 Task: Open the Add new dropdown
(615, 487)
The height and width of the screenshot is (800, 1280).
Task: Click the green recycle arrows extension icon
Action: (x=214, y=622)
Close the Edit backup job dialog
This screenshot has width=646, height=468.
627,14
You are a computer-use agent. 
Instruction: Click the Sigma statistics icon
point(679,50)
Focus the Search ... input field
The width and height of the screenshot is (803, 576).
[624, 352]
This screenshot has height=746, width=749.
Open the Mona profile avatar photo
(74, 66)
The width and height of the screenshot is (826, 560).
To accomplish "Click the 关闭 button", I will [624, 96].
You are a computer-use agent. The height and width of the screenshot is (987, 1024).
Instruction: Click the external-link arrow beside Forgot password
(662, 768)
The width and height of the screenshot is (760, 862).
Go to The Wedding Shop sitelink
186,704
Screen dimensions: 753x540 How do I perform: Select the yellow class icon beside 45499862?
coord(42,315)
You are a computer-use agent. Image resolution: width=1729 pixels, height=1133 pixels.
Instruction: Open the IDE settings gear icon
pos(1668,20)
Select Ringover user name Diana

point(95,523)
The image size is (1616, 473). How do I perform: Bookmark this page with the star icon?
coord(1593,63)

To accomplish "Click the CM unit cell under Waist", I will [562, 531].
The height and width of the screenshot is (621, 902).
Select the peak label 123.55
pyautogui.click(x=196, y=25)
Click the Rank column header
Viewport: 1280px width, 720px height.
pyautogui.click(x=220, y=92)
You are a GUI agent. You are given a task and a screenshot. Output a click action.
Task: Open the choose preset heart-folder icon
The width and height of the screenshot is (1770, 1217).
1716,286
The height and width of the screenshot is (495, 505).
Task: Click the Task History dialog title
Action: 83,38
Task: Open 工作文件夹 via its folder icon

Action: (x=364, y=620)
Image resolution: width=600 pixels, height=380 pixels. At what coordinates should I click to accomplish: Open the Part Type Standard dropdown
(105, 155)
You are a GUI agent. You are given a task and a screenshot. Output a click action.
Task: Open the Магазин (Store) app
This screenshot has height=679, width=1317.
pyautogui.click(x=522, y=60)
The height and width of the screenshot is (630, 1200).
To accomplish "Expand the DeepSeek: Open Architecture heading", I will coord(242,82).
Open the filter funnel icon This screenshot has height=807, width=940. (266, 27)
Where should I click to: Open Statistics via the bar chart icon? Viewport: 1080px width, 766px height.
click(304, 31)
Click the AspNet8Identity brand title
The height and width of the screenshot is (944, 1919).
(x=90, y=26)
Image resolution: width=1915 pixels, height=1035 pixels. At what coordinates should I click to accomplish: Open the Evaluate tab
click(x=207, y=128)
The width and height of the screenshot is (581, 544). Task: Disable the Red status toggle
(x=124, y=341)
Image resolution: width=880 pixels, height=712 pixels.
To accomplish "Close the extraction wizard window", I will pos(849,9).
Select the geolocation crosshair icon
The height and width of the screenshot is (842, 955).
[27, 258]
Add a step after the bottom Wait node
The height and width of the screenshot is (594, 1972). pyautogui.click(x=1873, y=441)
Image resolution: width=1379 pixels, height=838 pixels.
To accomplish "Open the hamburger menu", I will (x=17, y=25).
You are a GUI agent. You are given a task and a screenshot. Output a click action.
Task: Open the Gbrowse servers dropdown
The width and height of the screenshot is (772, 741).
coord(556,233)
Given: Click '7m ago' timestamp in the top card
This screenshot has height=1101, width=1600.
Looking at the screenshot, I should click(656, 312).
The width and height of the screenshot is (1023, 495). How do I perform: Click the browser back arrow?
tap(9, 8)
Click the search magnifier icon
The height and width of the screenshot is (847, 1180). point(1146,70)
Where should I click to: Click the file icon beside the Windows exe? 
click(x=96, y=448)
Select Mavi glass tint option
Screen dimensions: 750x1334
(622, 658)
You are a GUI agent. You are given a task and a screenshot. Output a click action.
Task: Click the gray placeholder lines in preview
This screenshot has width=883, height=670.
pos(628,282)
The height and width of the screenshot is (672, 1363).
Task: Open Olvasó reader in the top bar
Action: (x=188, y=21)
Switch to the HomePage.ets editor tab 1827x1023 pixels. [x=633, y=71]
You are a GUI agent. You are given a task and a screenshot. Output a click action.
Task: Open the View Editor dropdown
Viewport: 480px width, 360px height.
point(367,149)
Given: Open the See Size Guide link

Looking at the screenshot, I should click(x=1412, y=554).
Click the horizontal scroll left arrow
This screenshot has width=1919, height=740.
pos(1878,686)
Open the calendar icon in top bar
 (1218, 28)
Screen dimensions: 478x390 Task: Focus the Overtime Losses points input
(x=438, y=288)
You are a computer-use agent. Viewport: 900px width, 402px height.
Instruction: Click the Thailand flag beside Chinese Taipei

---*---

Directions for this task:
From the line holding "Viewport: 480px width, 360px height." to the end of the listing, copy every line exactly, both ends included, and add nothing.

Task output:
Viewport: 480px width, 360px height.
point(367,149)
Given: Open the See Size Guide link

Looking at the screenshot, I should click(x=1412, y=554).
Click the horizontal scroll left arrow
This screenshot has width=1919, height=740.
pos(1878,686)
Open the calendar icon in top bar
 (1218, 28)
Screen dimensions: 478x390 Task: Focus the Overtime Losses points input
(x=438, y=288)
You are a computer-use agent. Viewport: 900px width, 402px height.
Instruction: Click the Thailand flag beside Chinese Taipei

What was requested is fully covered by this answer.